How to complete this task >>
Each line of the data is to be output verbatim, with the images removed.

Extracted data >>
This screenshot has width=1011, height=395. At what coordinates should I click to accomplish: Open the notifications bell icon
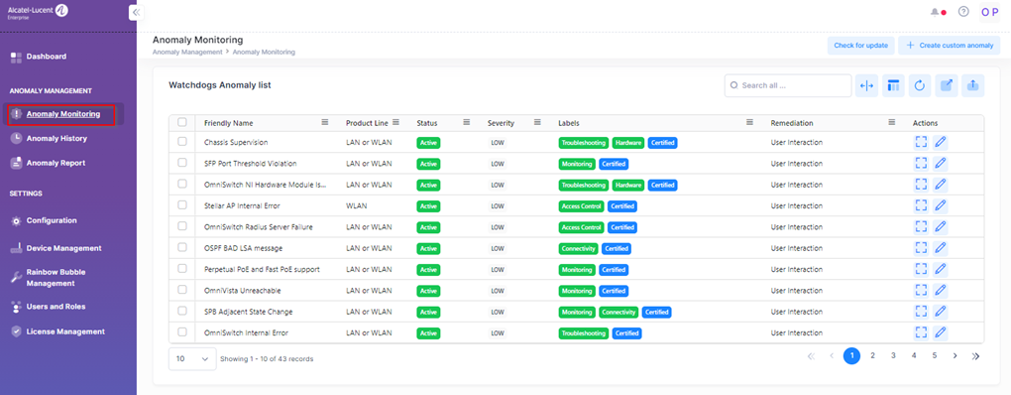(x=935, y=12)
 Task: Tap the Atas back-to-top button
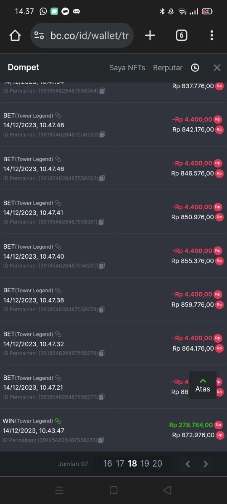[203, 385]
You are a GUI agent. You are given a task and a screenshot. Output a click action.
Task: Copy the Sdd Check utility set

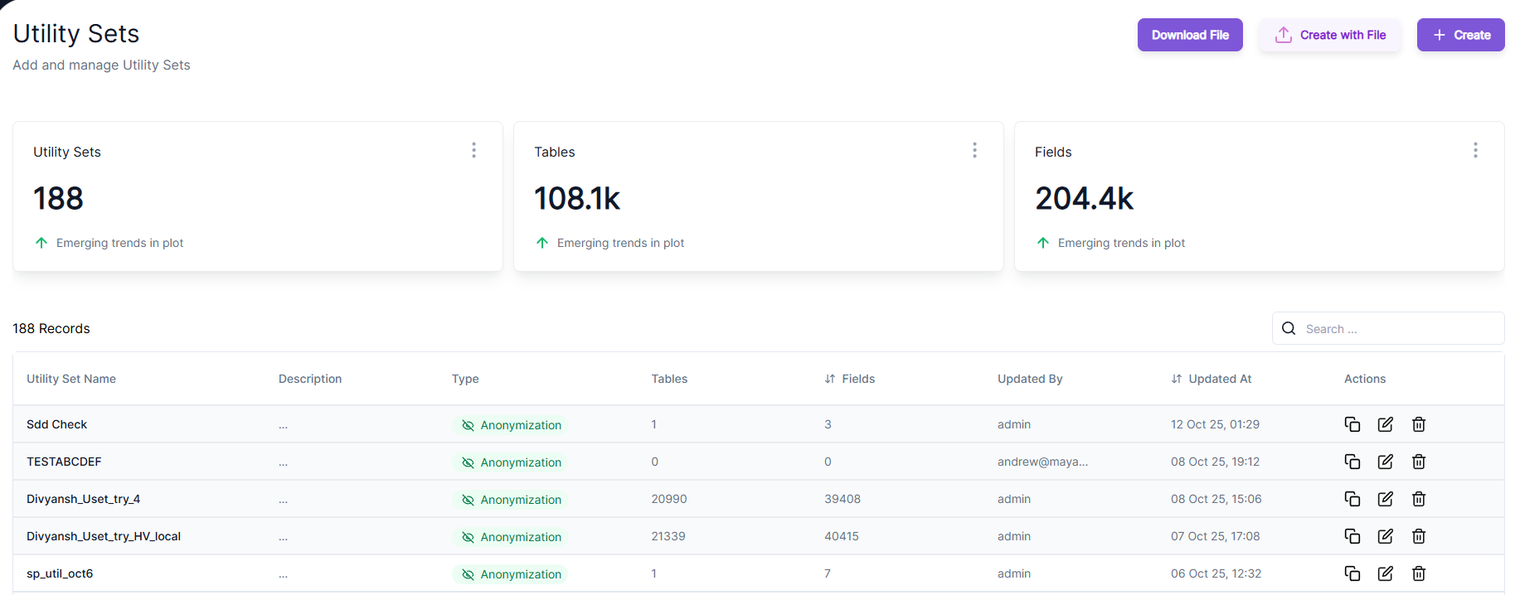point(1352,424)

Answer section >>
This screenshot has width=1011, height=395. At what coordinates should I click to accomplish: Open the notifications bell icon
(x=935, y=12)
 Task: Tap the Atas back-to-top button
[203, 385]
You are a GUI agent. You are given a task and a screenshot. Output a click action.
Task: Copy the Sdd Check utility set

point(1352,424)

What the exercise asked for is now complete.